**Extract**
════════════════════

= Micturition syncope =

Type of fainting shortly after or during urination

Micturition syncope or post-micturition syncope is the name given to the human phenomenon of fainting shortly after or during urination. The underlying cause is not fully understood, but it may be a result of vasovagal response, postural hypotension, or a combination thereof.

People often become pale, lightheaded, nauseated, sweaty and weak before they lose consciousness. Sometimes defecating, coughing, or severe vomiting may cause fainting in a similar way.

==Causes==
When one strains to increase the flow of urine, it stimulates the vagus nerve (usually more pronounced in elderly men with large prostates). The vagus nerve stimulus causes slowing down of the heart (bradycardia) and a drop in blood pressure. The heart cannot perform effectively as a pump because insufficient blood comes to it. It can be associated with a very rare tumour known as a paraprostatic pheochromocytoma within the urinary bladder.

==Treatment==
There is no specific treatment for micturition syncope. General advice to men with micturition syncope includes:
- to sit while urinating
- to sit on the edge of the bed for a while before getting up and going to the toilet
- to avoid urinating while sleepy
- to urinate before sleep
- to stop urination, cross the legs, and flex them immediately upon feeling faintness

==Epidemiology==
Responsible for 2.4 to 8.4 percent of all cases of fainting in adults, it most commonly occurs in males. The events often occur at night or after awaking. This type of syncope is rare in children and teenagers, but incidents have been reported, especially in males.

════════════════════

**Input data**
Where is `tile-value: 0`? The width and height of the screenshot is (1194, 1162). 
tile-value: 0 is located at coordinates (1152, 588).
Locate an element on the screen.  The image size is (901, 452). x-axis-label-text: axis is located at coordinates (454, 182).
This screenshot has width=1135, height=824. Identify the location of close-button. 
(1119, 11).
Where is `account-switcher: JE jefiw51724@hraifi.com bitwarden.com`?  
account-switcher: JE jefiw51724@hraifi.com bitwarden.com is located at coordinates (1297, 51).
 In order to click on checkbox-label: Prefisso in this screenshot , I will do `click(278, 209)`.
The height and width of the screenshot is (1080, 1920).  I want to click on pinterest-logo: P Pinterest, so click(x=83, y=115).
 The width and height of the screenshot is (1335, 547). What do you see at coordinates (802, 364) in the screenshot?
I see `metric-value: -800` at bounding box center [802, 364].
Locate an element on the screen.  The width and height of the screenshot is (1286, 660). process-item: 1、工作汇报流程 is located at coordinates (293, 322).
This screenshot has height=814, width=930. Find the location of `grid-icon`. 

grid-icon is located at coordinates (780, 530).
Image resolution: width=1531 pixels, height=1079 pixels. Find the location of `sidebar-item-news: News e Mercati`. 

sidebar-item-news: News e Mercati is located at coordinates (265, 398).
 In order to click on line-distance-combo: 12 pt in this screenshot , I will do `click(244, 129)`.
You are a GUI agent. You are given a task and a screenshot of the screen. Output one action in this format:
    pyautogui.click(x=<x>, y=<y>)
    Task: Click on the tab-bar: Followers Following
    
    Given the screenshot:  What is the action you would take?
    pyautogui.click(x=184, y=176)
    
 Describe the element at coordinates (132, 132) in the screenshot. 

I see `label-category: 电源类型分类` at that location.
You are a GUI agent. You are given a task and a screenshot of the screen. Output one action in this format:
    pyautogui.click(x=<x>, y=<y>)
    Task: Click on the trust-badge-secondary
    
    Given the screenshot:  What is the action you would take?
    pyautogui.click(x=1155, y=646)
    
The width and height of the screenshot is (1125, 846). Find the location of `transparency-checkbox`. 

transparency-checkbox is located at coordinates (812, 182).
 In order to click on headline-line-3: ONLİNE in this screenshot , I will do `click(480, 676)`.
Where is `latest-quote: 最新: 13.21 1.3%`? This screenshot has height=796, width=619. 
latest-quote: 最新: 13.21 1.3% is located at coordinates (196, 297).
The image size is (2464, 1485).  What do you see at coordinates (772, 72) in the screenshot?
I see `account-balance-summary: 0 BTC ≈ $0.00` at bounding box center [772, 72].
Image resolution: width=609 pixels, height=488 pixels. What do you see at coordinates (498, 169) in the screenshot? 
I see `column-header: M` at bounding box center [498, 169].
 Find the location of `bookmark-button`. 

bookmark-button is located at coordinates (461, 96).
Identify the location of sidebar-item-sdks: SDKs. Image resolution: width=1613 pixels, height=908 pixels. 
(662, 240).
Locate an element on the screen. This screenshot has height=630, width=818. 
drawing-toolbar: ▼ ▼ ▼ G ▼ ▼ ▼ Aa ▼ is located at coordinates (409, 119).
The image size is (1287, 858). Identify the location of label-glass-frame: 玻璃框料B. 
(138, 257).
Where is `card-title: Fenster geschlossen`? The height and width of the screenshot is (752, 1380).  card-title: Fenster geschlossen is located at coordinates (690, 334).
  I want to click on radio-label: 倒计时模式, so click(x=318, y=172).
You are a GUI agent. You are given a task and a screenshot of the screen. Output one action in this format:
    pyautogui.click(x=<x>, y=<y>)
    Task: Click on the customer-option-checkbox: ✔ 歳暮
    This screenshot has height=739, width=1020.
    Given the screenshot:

════════════════════

**Exercises to complete**
**1.** For each statement about micturition syncope, say whether the text on micturition syncope supports it (yes or no), and quote the words that decide it: (a) The underlying cause of the condition is fully understood. (b) The condition most commonly occurs in males. (c) A specific treatment exists for the condition.
**2.** Answer these questions from the text on micturition syncope:
(a) What term does the text give for the slowing down of the heart?
(b) What share of all adult fainting cases is micturition syncope responsible for?
(c) At what times do the events often occur?
None of the items is needed for this work.

**Expected outputs**
**1.**
(a) No: "The underlying cause is not fully understood"
(b) Yes: "it most commonly occurs in males"
(c) No: "There is no specific treatment for micturition syncope."

**2.**
(a) Bradycardia.
(b) 2.4 to 8.4 percent.
(c) At night or after awaking.